**Data listing**
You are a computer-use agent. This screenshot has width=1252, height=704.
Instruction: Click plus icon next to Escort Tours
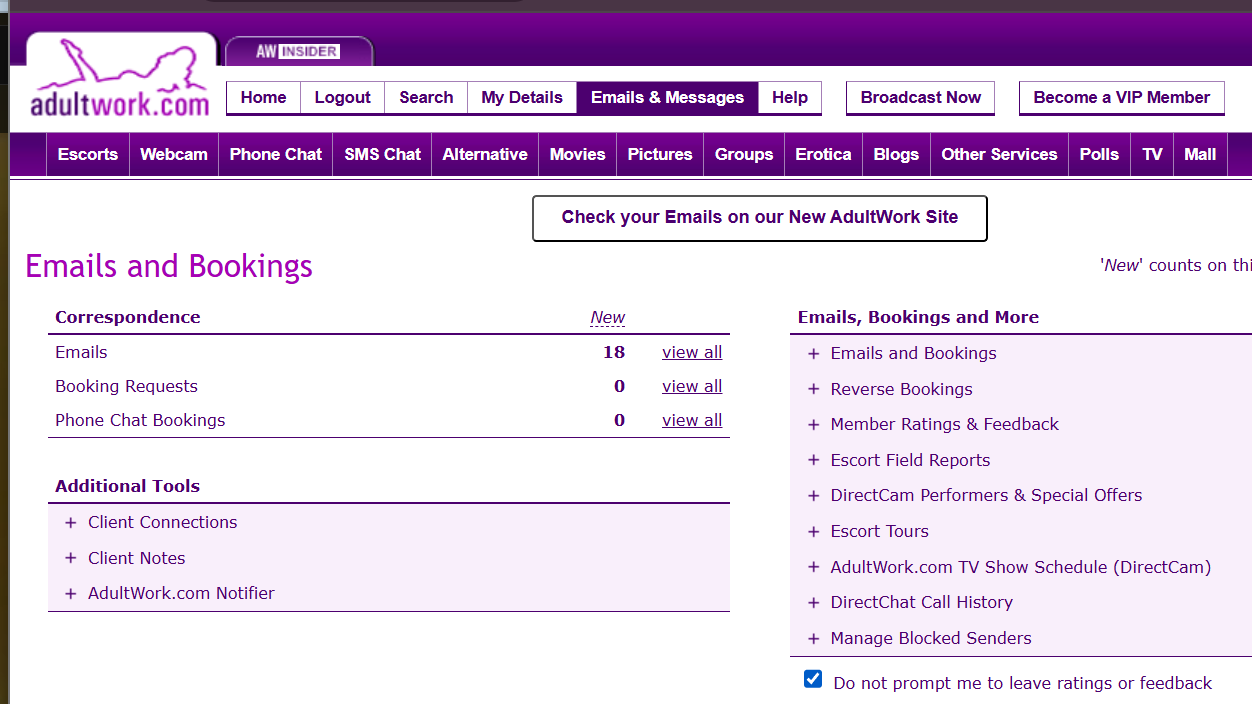(814, 532)
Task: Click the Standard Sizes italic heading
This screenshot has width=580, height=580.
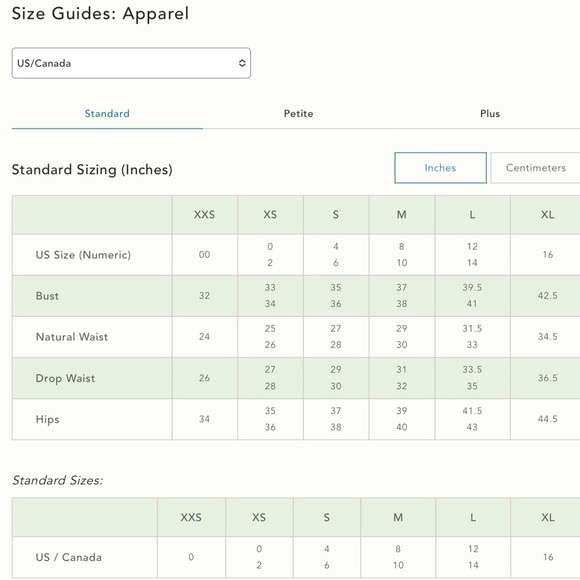Action: [57, 480]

**Objective**
Could you render the items, from the line containing "Task: Click the Standard Sizes italic heading" through the end of the items, as a two-column CSV with the headers instruction and coordinates? Put one row per item, with each field quoted, line breaks turned into spaces, and the pictures left out.

**Solution to the exercise**
instruction,coordinates
"Task: Click the Standard Sizes italic heading This screenshot has width=580, height=580.","Action: [57, 480]"